Figure 1: Rif1 Coordinates the RT program of hESCs.

(A) Parental (WT) and RIF1 knockout (KO) high resolution Repli-seq (as described in Zhao, 2020) of a 20Mb segment of chromosome 1 in the human ESC line WA09 (H9) (top) and in human colorectal carcinoma, HCT116 cells (bottom). (from Klein et al, 2021). Nascent DNA that was replicated in each of 16 temporal windows of S phase was sequenced and the density of reads displayed as a heat map (Y-axis rows). Most cells in a WT population replicate any given genomic region within a defined temporal window of S phase. In RIF1 KO cells, either the entire genome (H9) or large segments of the genome (HCT116) are replicated stochastically. HCT116 differs from H9 in having late replicating regions that are unaffected by RIF1 KO. (B) Model of Rif1 dependent RT control. During early S-phase in WT cells Rif1 shields late replicating chromatin domains from replication initiation factors.
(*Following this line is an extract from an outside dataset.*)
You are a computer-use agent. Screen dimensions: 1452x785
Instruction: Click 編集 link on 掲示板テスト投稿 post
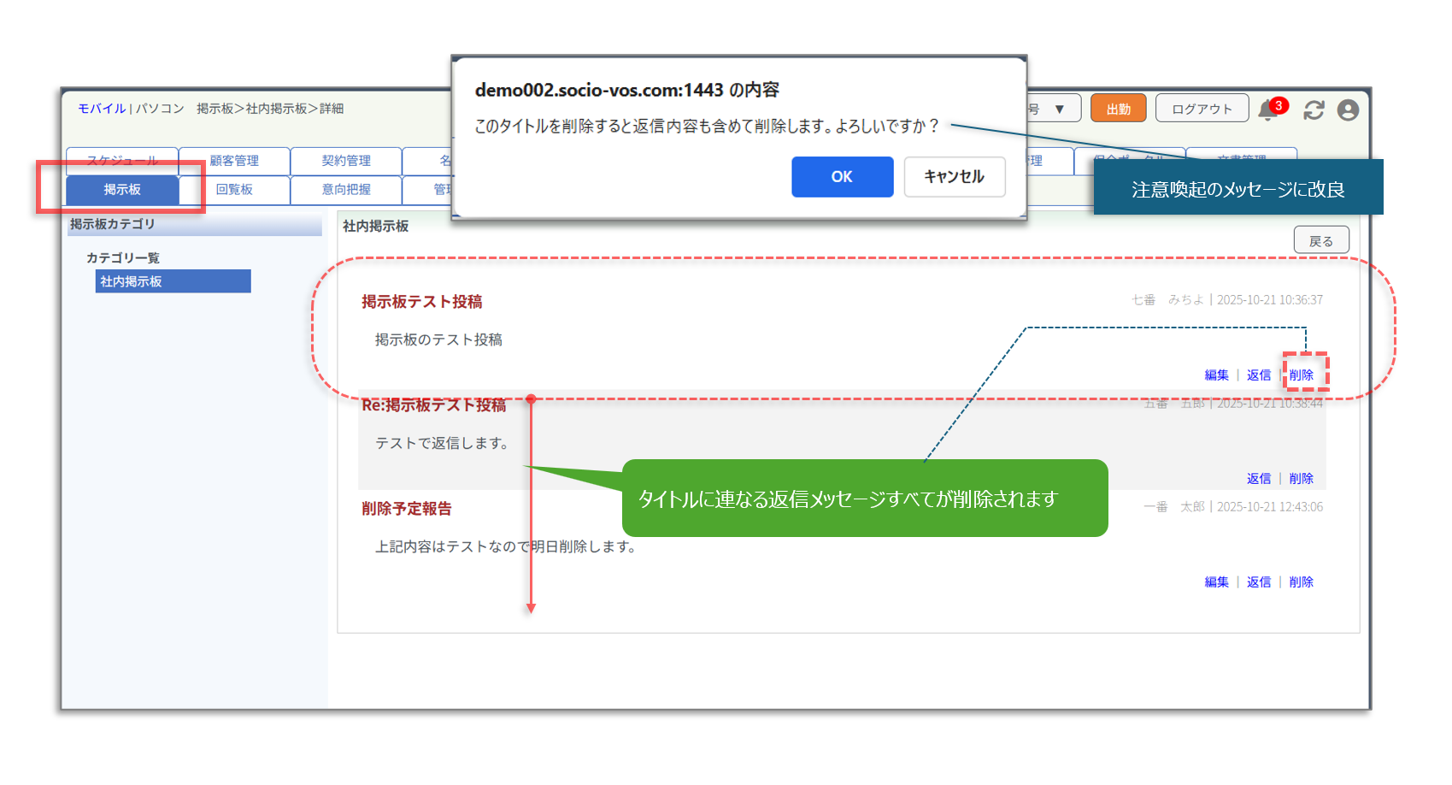[x=1216, y=375]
This directs the replication initiation factors to early replicating chromatin domains. During late S-phase, Rif1 is removed from late replicating domains, allowing their access to initiation factors. KO of Rif1 allows late replicating domains to compete with early domains for limiting replication initiation factors, resulting in an increase in the heterogeneity of replication timing.